There are two ways in which a diluent material can be incorporated in a ceramic fuel. It can either be a solid solution in the ceramic, or a second component in a two-component mixture. Because of the difficulty of dissolving PuO2 in nitric acid for Purex reprocessing, and also because it reacts chemically with sodium, plutonium oxide solid solutions such as (Pu, Zr)O2 are not attractive. The most promising ceramic solid solution is (Pu, Zr)N. There are few data on its physical properties but theoretical estimates suggest that, as in the case of Pu-Zr alloy, it would perform well in a 50 kWm-1 fuel element.
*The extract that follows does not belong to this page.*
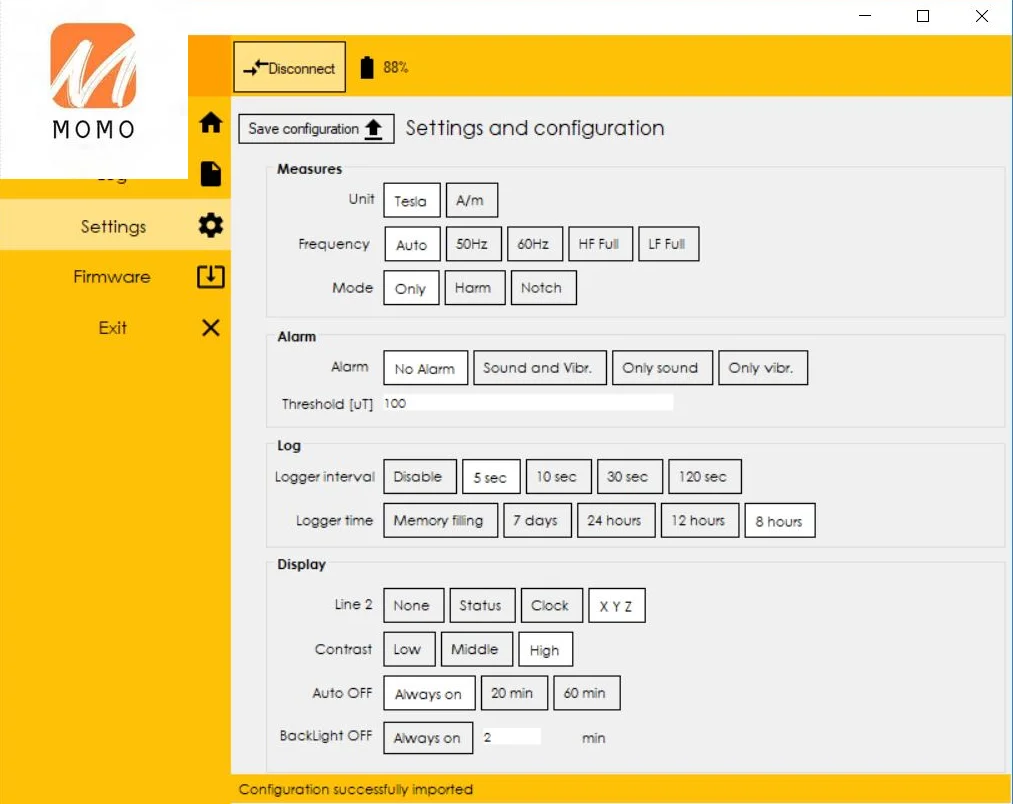Click the Settings gear icon
This screenshot has height=804, width=1013.
tap(210, 226)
In the 1960s, when a solution to the problem of fuel swelling was being sought, “cermet” fuels were investigated. A cermet is a sintered mixture of ceramic and metal powders. The idea was that the metal would form a strong matrix that would constrain the swelling of the fuel ceramic. Some irradiation testing was done and high burnups of UO2-stainless steel cermets were achieved. However, the project was abandoned when it was realised that if the metal fraction was high enough to prevent swelling it would absorb so many neutrons that the breeding ratio would be reduced unacceptably. This of course would not be a disadvantage in a plutonium-consuming reactor, and cermets of PuO2 with steel or other metals such as chromium, vanadium or tungsten may be attractive.

By analogy with a cermet, a sintered mixture of two mutually insol­uble ceramic powders is sometimes called a “cercer”. The range of suit­able diluent ceramics is restricted because the resulting cercer would have to be soluble in nitric acid if the fuel is to be reprocessed by the Purex process. Cercers of PuO2 and magnesia (MgO) or yttria (Y2O3) are possibilities. Ceria (CeO2) should probably be ruled out because it is incompatible with liquid sodium and would swell severely in the event of a cladding failure.

Because of the success of U-Pu-Zr alloy fuel Pu-Zr alloy appears attractive. The melting point of plutonium is very low at 640 °C but that of zirconium is 1852 °C. The solidus temperatures of Pu-Zr containing 20% and 40% Pu are about 1680 °C and 1480 °C respectively. Since their thermal conductivities (without porosity) are around 20 Wm-1 K-1, comparison with the 70U-20Pu-10Zr fuel of section 2.5.1 seems to indicate that a high-Pu metal-fuelled element would have acceptable irradiation performance at a linear rating of 50 kWm-1.